The 2019 Tenant Fees Act banned most letting fees paid by tenants. As responsible agents, we adhere to this law, and won’t charge any letting fees when you rent a property through us.
Referencing is an important part of the letting process. It’s usually quick and easy – and the results prove to the landlord that you can afford to meet the monthly rental payments. Also landlords have a legal obligation to check that you are legally entitled to reside in the U.K. – its known as “The Right to Rent” but if you’re concerned about being referenced, just give us a call and our team will talk you through what’s involved. If you cannot provide adequate history you may be required to pay a significant amount of rent, perhaps 6 months in advance or require a U.K. based home-owning guarantor.
If you’re unable to provide evidence of income over the last year, you’ll probably require a guarantor in order to rent a property.

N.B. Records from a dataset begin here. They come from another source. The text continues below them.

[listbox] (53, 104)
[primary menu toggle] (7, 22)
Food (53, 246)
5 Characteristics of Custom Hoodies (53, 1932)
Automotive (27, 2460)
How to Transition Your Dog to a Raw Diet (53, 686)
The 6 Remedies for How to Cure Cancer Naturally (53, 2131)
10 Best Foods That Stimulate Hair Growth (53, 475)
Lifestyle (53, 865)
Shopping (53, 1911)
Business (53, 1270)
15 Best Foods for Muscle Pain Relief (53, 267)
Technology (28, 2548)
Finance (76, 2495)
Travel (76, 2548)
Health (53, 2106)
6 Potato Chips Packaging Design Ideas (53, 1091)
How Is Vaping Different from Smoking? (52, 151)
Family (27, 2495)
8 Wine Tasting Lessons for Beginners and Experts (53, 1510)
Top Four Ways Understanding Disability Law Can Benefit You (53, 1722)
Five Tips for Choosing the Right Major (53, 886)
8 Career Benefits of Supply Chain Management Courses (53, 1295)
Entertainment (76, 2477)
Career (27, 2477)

This is usually a parent or guardian. Your guarantor will agree to pay the rent on your behalf, if for any reason you can’t make the monthly payments.
If you see a property that you love and the landlord verbally accepts your application to rent, you’ll be asked to pay a holding deposit. This ensures that the property is secured for you while you’re being referenced. Rather than being paid back, the holding deposit is usually deducted from the first month’s rent.

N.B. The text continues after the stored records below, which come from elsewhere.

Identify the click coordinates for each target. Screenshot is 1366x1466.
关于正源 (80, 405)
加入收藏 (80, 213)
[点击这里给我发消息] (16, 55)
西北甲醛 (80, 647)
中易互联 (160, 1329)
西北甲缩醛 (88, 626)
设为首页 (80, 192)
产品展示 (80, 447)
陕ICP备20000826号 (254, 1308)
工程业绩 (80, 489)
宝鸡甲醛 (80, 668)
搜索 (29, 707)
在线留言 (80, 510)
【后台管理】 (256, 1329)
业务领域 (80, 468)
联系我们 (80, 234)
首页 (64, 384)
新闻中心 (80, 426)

Typically, you’ll be required to pay the council tax and utilities bills unless otherwise stated in the tenancy contract. As such, it’s important to factor these into your overall budget before you commit to a particular rental property.
From time to time, your landlord or letting agent may wish to visit the property. This is to check that the house or apartment is still in good condition, and that there aren’t any problems that need addressing. You’ll always be notified in writing before this happens – legally, the landlord or agent are required to give you 24 hours’ notice.
Initially, your tenancy agreement will cover a fixed period of time (usually six or twelve months). After this time, you can give one month’s notice that you intend to stop the rental agreement. Be aware – your landlord also has the right to give notice too, once the fixed period is over or is a break-clause to give notice to end the tenancy earlier has been agreed.
Your landlord is responsible for any structural issues, plus maintenance of the fixtures and fittings. For example, if the boiler breaks (through no fault of your own), it’s usually the landlord’s job to fix it. However, it’s your responsibility to keep the property clean and well-maintained. This includes tasks like:
- Checking smoke / carbon monoxide alarms
- Checking for mould and damp (and alerting the landlord if there’s an issue)
- Taking the rubbish out
- Keeping the garden in good order
- Keeping the property clean
The inventory is an important document, outlining the details of the rental property and the items within it. When you receive the inventory, it’s a good idea to check it thoroughly, to ensure nothing is amiss. If you feel something is inaccurate, raise the issue with your letting agent or landlord. You’re also welcome to take photographs as evidence – make sure to date-stamp them, so they can be used as evidence if any disputes arise in the future.
If you’re struggling to meet the rental payments, it’s vital to let the agent or landlord know as soon as possible. We’ll talk you through your options, and work to find an arrangement that’s beneficial for everyone involved.